13. one kind to by the sampling of known sampling rate and the method for the multi-channel digital coding audio signal of an audio bandwidth is arranged, it has kept providing again simultaneously with second generation tone decoder high-quality reproduction sound with the compatible of the existing basis of first generation tone decoder, it is characterized in that may further comprise the steps:

This digital audio and video signals of low-pass filtering is to remove the component of signal that is higher than the core audio bandwidth, and described filtering has a transition band around the core audio band;

The over-sampling core signal is to expanding sampling rate to form the reconstruct core signal;

The core signal of filtering reconstruct mixes repeatedly to remove interpolation;

From digital audio and video signals, deduct described reconstruct core signal through filtering to form a difference signal;

With expansion sampling rate and the audio bandwidth that equals described numeral frequency signals sampling speed and audio bandwidth difference signal is encoded into extended bit, in described transition band, distributes the frequency range of described extended bit in the transition band with the extended coding sound signal with being higher than; And

Core-bits signal and extended bit are packaged into bit stream by the form that core-bits adds expansion, and second generation tone decoder can extract and decipher core-bits and adds extended bit to reproduce high-quality audio signal with reproducing audio signal can to extract and decipher core-bits with this form first generation tone decoder.

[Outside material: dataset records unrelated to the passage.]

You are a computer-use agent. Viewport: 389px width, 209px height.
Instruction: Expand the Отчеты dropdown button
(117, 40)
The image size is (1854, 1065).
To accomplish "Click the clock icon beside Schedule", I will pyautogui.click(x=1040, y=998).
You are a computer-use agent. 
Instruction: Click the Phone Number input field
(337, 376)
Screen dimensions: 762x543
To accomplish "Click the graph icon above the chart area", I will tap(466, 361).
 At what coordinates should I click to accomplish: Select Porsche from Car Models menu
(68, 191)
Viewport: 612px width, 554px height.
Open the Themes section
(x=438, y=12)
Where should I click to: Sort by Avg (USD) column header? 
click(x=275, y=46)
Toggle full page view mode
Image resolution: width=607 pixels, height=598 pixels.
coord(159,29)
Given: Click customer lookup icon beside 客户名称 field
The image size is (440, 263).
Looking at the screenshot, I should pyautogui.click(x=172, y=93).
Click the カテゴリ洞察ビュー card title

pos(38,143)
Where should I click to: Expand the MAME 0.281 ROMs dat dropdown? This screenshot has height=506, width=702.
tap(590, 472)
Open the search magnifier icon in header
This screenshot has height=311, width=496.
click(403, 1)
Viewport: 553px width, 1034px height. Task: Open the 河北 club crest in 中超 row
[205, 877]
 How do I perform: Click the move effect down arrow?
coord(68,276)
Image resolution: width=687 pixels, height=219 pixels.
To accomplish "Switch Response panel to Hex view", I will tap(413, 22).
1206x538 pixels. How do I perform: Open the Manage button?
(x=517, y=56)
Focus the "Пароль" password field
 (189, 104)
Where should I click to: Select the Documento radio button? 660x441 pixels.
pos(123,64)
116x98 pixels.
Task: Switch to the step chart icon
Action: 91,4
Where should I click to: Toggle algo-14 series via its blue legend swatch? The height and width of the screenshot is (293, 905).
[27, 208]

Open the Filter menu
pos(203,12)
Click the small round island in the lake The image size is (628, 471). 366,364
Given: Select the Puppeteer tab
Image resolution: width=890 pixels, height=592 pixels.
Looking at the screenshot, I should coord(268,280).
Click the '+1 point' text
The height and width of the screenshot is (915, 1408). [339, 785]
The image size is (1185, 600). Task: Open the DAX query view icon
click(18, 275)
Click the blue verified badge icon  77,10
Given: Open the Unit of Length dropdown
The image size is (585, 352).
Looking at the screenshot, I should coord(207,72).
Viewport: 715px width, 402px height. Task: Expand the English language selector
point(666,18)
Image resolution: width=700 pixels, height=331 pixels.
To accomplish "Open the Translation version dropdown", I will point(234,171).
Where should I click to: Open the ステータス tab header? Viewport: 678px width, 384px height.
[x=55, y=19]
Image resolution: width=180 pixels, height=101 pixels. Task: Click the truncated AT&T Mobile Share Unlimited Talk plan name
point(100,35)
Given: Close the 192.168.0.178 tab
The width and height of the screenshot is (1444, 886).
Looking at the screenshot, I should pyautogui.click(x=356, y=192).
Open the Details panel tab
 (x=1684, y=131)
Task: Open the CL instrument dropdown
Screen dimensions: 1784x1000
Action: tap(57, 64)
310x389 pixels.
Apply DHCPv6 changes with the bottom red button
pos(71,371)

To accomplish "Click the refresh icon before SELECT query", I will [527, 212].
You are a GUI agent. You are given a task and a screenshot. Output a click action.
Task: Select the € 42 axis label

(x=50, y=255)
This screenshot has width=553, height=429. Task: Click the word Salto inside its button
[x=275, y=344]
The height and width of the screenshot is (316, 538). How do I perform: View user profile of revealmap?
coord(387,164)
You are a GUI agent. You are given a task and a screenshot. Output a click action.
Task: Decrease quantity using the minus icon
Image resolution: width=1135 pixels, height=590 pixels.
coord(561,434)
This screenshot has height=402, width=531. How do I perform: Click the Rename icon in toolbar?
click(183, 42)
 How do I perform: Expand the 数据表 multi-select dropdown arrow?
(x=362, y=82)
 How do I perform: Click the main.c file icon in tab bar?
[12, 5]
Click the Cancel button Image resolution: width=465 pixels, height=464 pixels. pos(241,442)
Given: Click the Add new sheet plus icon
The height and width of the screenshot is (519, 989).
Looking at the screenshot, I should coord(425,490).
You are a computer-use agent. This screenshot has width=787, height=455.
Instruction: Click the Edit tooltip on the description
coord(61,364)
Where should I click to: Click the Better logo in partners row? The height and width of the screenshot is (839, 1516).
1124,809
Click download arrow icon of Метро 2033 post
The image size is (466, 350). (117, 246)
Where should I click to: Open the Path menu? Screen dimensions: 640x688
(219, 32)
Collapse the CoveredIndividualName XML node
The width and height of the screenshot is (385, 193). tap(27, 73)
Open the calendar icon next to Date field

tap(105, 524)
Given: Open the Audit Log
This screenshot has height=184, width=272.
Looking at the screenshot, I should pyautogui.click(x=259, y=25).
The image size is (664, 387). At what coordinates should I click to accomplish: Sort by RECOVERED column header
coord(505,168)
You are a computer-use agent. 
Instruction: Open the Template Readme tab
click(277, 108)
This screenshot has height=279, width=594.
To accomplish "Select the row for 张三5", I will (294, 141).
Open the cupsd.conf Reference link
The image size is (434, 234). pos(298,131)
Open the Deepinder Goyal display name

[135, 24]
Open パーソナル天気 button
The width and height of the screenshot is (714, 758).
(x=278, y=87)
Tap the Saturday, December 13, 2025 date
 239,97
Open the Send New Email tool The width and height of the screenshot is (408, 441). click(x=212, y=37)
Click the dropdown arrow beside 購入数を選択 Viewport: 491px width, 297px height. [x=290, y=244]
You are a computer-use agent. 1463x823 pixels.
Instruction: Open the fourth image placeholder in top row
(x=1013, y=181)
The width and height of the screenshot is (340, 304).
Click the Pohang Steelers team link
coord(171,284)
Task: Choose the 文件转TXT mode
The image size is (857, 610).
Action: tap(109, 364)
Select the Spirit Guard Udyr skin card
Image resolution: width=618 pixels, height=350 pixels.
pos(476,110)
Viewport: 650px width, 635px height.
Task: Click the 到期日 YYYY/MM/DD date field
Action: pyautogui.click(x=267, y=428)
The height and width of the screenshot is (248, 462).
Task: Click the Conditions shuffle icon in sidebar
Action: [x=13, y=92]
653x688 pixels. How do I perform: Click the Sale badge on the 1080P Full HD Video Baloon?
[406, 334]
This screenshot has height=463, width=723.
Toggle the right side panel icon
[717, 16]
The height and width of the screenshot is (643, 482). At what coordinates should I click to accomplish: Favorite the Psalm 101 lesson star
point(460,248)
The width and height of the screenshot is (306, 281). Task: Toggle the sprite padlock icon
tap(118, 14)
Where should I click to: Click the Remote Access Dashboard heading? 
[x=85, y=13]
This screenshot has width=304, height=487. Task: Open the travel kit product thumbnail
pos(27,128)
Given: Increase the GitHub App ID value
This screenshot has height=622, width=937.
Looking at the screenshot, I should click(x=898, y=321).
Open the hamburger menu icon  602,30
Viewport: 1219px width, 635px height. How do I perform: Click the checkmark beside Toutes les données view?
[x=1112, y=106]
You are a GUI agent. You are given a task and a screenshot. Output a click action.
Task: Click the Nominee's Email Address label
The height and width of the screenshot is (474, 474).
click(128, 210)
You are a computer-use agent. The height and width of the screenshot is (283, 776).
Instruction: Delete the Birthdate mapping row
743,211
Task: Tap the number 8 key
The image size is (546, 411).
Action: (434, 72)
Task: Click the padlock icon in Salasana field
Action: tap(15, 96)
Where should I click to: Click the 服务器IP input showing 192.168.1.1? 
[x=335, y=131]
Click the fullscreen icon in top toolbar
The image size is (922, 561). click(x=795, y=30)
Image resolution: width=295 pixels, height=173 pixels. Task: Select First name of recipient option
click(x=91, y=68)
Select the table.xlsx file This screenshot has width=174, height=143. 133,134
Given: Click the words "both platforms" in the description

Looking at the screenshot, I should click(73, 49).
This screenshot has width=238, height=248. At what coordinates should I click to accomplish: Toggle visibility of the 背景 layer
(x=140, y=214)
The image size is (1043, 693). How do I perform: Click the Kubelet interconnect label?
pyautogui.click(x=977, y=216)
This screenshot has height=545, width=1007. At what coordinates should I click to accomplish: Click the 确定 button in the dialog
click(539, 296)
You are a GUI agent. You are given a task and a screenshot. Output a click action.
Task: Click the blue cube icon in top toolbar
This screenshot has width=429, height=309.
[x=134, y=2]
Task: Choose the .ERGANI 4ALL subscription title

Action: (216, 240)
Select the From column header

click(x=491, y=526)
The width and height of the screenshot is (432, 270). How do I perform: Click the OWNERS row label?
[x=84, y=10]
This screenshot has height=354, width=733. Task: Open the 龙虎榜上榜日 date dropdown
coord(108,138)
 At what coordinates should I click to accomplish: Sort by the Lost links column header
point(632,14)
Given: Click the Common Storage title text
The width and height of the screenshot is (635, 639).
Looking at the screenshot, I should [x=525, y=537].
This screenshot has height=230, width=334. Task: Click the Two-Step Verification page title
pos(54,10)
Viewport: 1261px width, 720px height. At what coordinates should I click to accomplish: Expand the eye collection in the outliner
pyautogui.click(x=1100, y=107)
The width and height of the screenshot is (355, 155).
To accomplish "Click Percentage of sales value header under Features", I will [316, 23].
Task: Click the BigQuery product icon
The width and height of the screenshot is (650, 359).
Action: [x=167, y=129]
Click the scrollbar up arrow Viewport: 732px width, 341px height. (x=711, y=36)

14. the method for a reconstruct multi channel audio signal is characterized in that may further comprise the steps:

The sequence of received code frame, each described frame comprise having and the core synchronization character are abutted against the core field before the core-bits and will expand extended field before synchronization character abuts against extended bit;

Detect the core synchronization character to extract the core signal that core-bits also is decoded into it reconstruct subsequently;

Detect the expansion synchronization character to extract extended bit and with sampling rate and audio bandwidth they to be decoded into the difference signal of reconstruct subsequently greater than described core-bits;

The core signal of over-sampling reconstruct is to the sampling rate of reconstruct difference signal;

The low-pass filtering over-sampling the reconstruct core signal mix repeatedly with the decay interpolation;

Addition through the core signal of filtering and reconstruct and heavy difference signal with the reconstruct multi channel audio signal.